Lagos, Nigeria’s largest commercial city, has nine identified slum areas including Badia, Amukoko, Ajegunle, Okokomaiko, Orile, among others, and over 70 percent of the city’s 18 million people live in these slum areas. Abuja, the federal capital city, also has a number of growing slum areas like Kuje, Kubwa, Nyanya and others.
In Ghana, Sodom and Gomorrah represents the face of poverty and deprivation in Accra, the country’s capital. The situation is perhaps worse in Kibera in Nairobi, Kenya, which is a typical example of a settlement for the urban poor. These areas, though within the urban areas, suffer from lack of facilities, unplanned and unsustainable development.
It is against this backdrop that UN-HABITAT is canvassing planned cities in Africa for wealth creation and poverty alleviation. According to the agency, urbanisation in Africa happens mainly in an unplanned manner, lacking in facilities, access to health, education, sanitation, and proper construction of cities.

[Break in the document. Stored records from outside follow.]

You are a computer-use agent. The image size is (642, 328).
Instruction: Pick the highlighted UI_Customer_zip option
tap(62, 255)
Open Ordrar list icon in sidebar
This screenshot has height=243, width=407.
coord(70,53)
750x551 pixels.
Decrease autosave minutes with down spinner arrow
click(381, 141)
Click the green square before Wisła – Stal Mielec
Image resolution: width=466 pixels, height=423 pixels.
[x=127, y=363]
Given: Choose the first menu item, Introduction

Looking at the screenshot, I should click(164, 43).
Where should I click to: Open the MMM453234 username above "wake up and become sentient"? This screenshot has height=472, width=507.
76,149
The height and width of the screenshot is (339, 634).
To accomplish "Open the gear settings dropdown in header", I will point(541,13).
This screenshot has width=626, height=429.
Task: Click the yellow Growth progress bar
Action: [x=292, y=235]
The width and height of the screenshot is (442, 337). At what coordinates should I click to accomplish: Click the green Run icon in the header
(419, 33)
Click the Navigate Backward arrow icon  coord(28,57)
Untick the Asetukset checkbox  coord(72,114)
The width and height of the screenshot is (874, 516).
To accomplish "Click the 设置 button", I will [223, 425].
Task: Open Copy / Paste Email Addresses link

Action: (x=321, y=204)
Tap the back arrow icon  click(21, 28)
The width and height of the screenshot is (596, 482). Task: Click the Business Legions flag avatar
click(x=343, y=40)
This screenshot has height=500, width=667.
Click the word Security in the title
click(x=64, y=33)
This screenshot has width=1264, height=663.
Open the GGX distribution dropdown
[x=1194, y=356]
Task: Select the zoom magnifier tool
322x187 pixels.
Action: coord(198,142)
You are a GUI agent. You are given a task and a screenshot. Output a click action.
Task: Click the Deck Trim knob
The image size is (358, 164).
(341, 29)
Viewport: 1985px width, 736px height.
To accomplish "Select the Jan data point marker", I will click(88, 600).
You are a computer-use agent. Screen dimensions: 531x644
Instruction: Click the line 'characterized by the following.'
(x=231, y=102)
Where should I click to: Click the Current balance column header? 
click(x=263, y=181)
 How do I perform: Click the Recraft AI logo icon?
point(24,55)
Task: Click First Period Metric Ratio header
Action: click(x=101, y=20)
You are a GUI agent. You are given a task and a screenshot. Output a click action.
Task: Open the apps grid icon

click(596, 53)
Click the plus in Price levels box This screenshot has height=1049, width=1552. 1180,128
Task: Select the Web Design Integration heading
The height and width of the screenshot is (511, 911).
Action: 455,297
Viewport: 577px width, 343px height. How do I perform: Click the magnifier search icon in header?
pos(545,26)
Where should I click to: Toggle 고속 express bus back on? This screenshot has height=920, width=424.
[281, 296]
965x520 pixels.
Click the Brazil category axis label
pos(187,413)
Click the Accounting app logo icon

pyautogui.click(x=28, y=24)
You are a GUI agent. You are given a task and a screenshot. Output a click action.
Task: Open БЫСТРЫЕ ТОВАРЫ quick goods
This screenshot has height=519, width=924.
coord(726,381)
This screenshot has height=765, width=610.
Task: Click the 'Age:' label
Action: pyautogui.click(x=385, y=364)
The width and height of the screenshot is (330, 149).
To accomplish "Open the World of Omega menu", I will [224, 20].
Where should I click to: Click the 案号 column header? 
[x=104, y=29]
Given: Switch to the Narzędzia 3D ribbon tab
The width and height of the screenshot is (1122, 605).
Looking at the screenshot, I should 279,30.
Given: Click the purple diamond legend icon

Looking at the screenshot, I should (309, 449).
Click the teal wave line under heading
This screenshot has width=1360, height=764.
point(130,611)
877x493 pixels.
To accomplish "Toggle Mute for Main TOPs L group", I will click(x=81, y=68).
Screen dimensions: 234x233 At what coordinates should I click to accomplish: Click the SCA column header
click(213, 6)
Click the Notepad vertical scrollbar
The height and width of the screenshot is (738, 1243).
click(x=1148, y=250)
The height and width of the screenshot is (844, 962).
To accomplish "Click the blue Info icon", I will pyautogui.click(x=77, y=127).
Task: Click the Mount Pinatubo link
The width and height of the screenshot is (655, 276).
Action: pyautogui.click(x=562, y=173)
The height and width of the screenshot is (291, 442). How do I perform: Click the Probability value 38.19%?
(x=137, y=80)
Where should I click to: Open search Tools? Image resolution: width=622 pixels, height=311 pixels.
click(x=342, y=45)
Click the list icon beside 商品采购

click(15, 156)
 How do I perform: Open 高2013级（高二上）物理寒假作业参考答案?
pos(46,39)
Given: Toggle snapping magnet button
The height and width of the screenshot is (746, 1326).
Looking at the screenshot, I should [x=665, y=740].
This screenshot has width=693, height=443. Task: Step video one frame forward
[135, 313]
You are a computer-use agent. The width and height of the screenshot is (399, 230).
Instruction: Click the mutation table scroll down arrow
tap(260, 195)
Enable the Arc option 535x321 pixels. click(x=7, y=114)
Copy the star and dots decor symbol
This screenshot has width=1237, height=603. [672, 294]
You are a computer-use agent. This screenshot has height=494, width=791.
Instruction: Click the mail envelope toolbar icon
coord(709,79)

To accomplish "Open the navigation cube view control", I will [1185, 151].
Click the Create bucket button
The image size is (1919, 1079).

“We have realised that African cities developments are liabilities and not assets because they are plagued by problems very difficult to manage; but as opposed to what we think, the city is an asset, not a liability,” says Joan Clos, the agency’s director for Human Settlement, explaining that the city is a place that can generate economic awareness.
Clos advises that the city as a wealth generating place has to be planned and organised in such a way that it should produce wealth to improve human settlement, pointing out, however, that the city could be a source of conflict, problem and congestion.
Experts in city development insist that urbanisation process is a source of wealth which is not immediately understood, pointing out that once a country urbanises a city, it creates value.
In their opinion, the wealth of a city can only be realised if the city is well managed, adding that information interchange is cheaper in a city than in an isolated place in a rural area.
According to the experts, closeness of factors of production creates economic efficiency; it diminishes transaction cost and increases the value of urbanisation and also the value of agglomeration and economy of scale.